++++ Page excerpt ++++
The Inspiration Behind Integral

The cornerstone are the integral yoga teachings of Sri Aurobindo.

This philosopher-sage refers to the process of the union of all the parts of one's being with the Divine, and the transmutation of all of their jarring elements into a harmonious state of higher divine consciousness and existence.

Integral as explained by thinker Ken Wilber

"An integral approach is based on one basic idea: no human mind can be 100% wrong. Or, we might say, nobody is smart enough to be wrong all the time. And that means, when it comes to deciding which approaches, methodologies, epistemologies, or ways or knowing are "correct," the answer can only be, "All of them."

That is, all of the numerous practices or paradigms of human inquiry — including physics, chemistry, hermeneutics, collaborative inquiry, meditation, neuroscience, vision quest, phenomenology, structuralism, subtle energy research, systems theory, shamanic voyaging, chaos theory, developmental psychology—all of those modes of inquiry have an important piece of the overall puzzle of a total existence that includes, among other many things, health and illness, doctors and patients, sickness and healing."

Forward to Integral Medicine: A Noetic Reader (2003) edited by Marilyn Schlitz & Tina Hyman

"I have one major rule: Everybody is right. More specifically, everybody has some important pieces of truth, and all of those pieces need to be honored, cherished, and included in a more gracious, spacious, and compassionate embrace. To Freudians I say, Have you looked at Buddhism? To Buddhists I say, Have you studied Freud? Every approach, I honestly believe, is essentially true but partial."

Introduction, Collected Works of Ken Wilber, vol. VIII (2000)

What often happens if you study this integral map is that it begins to make room in your psyche, in your being, in your soul, for all the parts of you that were disowned, whether by society, your parents, your peers, whomever. An integral approach even makes room for those who did the disowning to you.

"Integral Spirituality in Real Life" (Beliefnet Essay 4)

Plato on Holistic Healing

"The cure of the part should not be attempted without treatment of the whole. No attempt should be made to cure the body without the soul.

Let no one persuade you to cure the head until he has first given you his soul to be cured, for this is the great error of our day, that physicians first separate the soul from the body."
++++ Excerpted records ++++
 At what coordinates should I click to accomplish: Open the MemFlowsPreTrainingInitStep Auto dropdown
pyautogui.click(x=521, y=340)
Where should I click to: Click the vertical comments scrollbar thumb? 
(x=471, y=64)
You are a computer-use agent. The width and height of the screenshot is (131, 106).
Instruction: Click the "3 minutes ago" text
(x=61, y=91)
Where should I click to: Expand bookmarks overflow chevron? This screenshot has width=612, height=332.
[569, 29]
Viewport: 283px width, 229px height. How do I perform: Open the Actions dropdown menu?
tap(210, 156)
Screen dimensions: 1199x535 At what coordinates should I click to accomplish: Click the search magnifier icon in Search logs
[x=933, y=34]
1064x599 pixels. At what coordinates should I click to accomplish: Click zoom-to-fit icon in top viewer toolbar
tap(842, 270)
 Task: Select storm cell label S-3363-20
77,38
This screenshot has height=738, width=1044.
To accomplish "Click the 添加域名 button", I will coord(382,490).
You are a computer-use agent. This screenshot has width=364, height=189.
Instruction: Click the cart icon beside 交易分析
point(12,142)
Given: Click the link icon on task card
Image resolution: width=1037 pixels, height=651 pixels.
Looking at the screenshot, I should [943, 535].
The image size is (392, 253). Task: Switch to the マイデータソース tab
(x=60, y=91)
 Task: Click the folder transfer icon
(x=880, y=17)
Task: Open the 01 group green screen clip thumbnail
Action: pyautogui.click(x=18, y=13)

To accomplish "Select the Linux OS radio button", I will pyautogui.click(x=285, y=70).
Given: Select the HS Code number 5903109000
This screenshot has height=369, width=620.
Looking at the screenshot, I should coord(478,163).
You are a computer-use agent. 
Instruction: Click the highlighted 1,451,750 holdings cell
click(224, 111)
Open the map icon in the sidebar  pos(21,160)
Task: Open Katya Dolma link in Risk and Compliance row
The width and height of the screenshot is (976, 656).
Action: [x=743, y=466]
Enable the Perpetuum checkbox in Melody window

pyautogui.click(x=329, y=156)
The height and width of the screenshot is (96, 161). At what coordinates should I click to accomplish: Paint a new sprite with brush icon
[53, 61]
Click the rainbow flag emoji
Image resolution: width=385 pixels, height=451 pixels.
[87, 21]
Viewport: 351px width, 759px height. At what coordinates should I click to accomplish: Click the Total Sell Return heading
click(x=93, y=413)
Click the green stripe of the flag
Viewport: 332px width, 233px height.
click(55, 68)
++++
§ What you need to do
a: According to the page excerpt on integral, whose integral yoga teachings are the cornerstone?
b: Reproduce the page excerpt on integral from "Introduction, Collected Works" up to and including "disowning to you.", swapping "integral map" for "holistic map".

§ Expected results
a: Sri Aurobindo's.

b:
Introduction, Collected Works of Ken Wilber, vol. VIII (2000)

What often happens if you study this holistic map is that it begins to make room in your psyche, in your being, in your soul, for all the parts of you that were disowned, whether by society, your parents, your peers, whomever. An integral approach even makes room for those who did the disowning to you.